Dr Peachey was the founding President of the Australian Indigenous Doctors Association (AIDA), and is a former Board member of ACRRM. He has been an advocate for Rural and Indigenous Health for more than 25 years.
He served in Mount Isa as a Senior Lecturer and Medical Educator for MICRRA. Through the Mount Isa Simman Partnership, his team delivered training to remote areas surrounding Mount Isa. Louis was also one of the founding crew of the ACRRM ALS Course.
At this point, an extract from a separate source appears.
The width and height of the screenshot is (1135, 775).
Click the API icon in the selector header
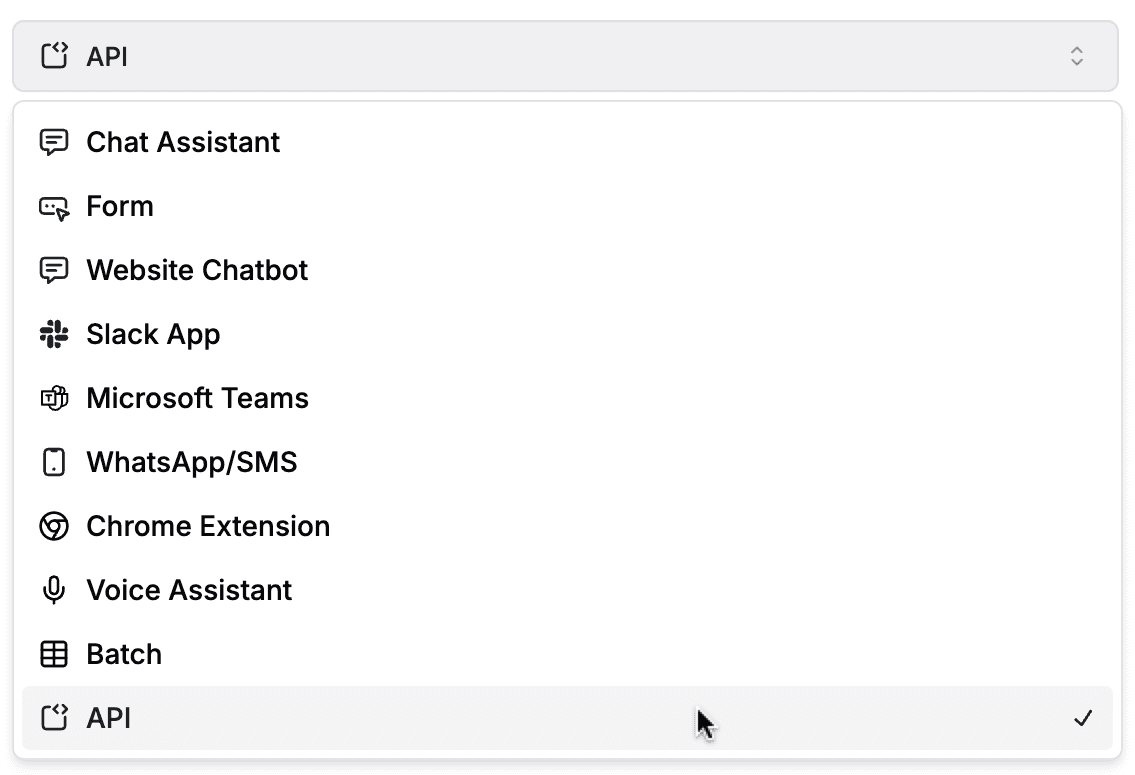click(x=54, y=56)
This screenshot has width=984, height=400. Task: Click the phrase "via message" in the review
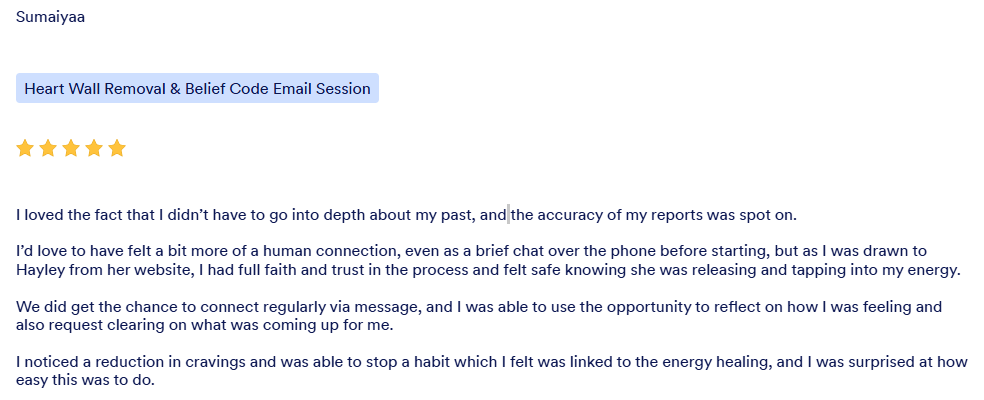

Dr Peachey served on the National Board of Headspace - National Youth Mental Health Foundation. His time on the board saw a national increase of 80% in the numbers of Indigenous Youth accessing Headspace.
A/Prof Ruth Stewart
President
ACRRM President
ACRRM Reconciliation Action Plan Launch
Biography
ACRRM President: Associate Professor Ruth Stewart MBBS, PhD (Flin), FACRRM, DRANZCOG, Thursday Island, QLD
Dr Ruth Stewart is Associate Professor of Rural Medicine, Director of Rural Clinical Training and Support at James Cook University. She lives and works on Thursday Island as a Senior Medical Officer with obstetric credentialing. Ruth is Vice Chair of the Torres and Cape York Hospital and Health Service.
Before moving to Queensland in 2012 Ruth and her husband Dr Anthony Brown worked for twenty-two years as procedural GPs in Camperdown in South West Victoria. Ruth was on the ACRRM Board from 2002 to 2012 as director for Women in Rural Practice, Victorian Director and as Vice President. She is currently Chair of the ACRRM Education Council. She has represented ACRRM on many committees including the Consultative Committee on the Diploma of Obstetrics and Gynaecology, and the Nurse Practitioner Advisory Group to the Department of Health and Ageing and as an executive member of the Expert Advisory Committee for the National Evidence Based Antenatal Care Guidelines.
In December 2013 Ruth was granted a PhD from Flinders University for her thesis on a rural maternity managed clinical network. Her research interests include rural maternity services, rural health and rural medical education.